** Stated problem **
Turn the data below into a numbered list, one line per item, and drop any blank lines.
-- START OF Task material --
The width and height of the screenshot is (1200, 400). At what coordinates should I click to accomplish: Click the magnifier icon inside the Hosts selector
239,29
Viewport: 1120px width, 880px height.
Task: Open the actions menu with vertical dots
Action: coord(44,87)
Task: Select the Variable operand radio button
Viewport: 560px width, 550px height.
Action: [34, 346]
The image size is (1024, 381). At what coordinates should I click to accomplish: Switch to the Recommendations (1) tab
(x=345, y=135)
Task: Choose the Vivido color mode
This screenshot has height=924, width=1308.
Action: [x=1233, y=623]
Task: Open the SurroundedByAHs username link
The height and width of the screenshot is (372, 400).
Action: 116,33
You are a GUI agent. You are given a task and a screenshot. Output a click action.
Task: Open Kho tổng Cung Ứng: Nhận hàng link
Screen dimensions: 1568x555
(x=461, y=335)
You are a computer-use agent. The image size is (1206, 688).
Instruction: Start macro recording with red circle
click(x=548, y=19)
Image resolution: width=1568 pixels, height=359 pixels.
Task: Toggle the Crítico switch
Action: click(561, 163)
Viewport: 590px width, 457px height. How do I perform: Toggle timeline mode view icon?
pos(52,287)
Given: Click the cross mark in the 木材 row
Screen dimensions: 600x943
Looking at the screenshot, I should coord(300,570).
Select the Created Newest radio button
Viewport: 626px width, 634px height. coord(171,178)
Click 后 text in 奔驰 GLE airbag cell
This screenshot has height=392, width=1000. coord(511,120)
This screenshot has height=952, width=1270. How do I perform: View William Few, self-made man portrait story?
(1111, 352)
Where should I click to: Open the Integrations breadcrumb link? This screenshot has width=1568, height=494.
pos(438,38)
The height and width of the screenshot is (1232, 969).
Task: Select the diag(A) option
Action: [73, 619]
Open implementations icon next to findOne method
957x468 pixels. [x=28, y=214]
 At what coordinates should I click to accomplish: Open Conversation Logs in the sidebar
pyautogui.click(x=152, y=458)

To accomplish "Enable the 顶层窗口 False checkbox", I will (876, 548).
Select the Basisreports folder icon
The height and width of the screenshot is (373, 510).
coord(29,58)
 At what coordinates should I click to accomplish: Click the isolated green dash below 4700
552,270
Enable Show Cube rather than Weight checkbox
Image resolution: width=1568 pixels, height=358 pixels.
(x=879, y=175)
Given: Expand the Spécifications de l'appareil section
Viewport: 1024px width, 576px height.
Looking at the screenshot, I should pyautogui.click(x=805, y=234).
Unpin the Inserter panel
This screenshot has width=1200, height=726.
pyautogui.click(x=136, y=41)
-- END OF Task material --
** The output **
1. The width and height of the screenshot is (1200, 400). At what coordinates should I click to accomplish: Click the magnifier icon inside the Hosts selector
2. 239,29
3. Viewport: 1120px width, 880px height.
4. Task: Open the actions menu with vertical dots
5. Action: coord(44,87)
6. Task: Select the Variable operand radio button
7. Viewport: 560px width, 550px height.
8. Action: [34, 346]
9. The image size is (1024, 381). At what coordinates should I click to accomplish: Switch to the Recommendations (1) tab
10. (x=345, y=135)
11. Task: Choose the Vivido color mode
12. This screenshot has height=924, width=1308.
13. Action: [x=1233, y=623]
14. Task: Open the SurroundedByAHs username link
15. The height and width of the screenshot is (372, 400).
16. Action: 116,33
17. You are a GUI agent. You are given a task and a screenshot. Output a click action.
18. Task: Open Kho tổng Cung Ứng: Nhận hàng link
19. Screen dimensions: 1568x555
20. (x=461, y=335)
21. You are a computer-use agent. The image size is (1206, 688).
22. Instruction: Start macro recording with red circle
23. click(x=548, y=19)
24. Image resolution: width=1568 pixels, height=359 pixels.
25. Task: Toggle the Crítico switch
26. Action: click(561, 163)
27. Viewport: 590px width, 457px height. How do I perform: Toggle timeline mode view icon?
28. pos(52,287)
29. Given: Click the cross mark in the 木材 row
30. Screen dimensions: 600x943
31. Looking at the screenshot, I should coord(300,570).
32. Select the Created Newest radio button
33. Viewport: 626px width, 634px height. coord(171,178)
34. Click 后 text in 奔驰 GLE airbag cell
35. This screenshot has height=392, width=1000. coord(511,120)
36. This screenshot has height=952, width=1270. How do I perform: View William Few, self-made man portrait story?
37. (1111, 352)
38. Where should I click to: Open the Integrations breadcrumb link? This screenshot has width=1568, height=494.
39. pos(438,38)
40. The height and width of the screenshot is (1232, 969).
41. Task: Select the diag(A) option
42. Action: [73, 619]
43. Open implementations icon next to findOne method
44. 957x468 pixels. [x=28, y=214]
45.  At what coordinates should I click to accomplish: Open Conversation Logs in the sidebar
46. pyautogui.click(x=152, y=458)
47. To accomplish "Enable the 顶层窗口 False checkbox", I will (876, 548).
48. Select the Basisreports folder icon
49. The height and width of the screenshot is (373, 510).
50. coord(29,58)
51.  At what coordinates should I click to accomplish: Click the isolated green dash below 4700
52. 552,270
53. Enable Show Cube rather than Weight checkbox
54. Image resolution: width=1568 pixels, height=358 pixels.
55. (x=879, y=175)
56. Given: Expand the Spécifications de l'appareil section
57. Viewport: 1024px width, 576px height.
58. Looking at the screenshot, I should pyautogui.click(x=805, y=234).
59. Unpin the Inserter panel
60. This screenshot has width=1200, height=726.
61. pyautogui.click(x=136, y=41)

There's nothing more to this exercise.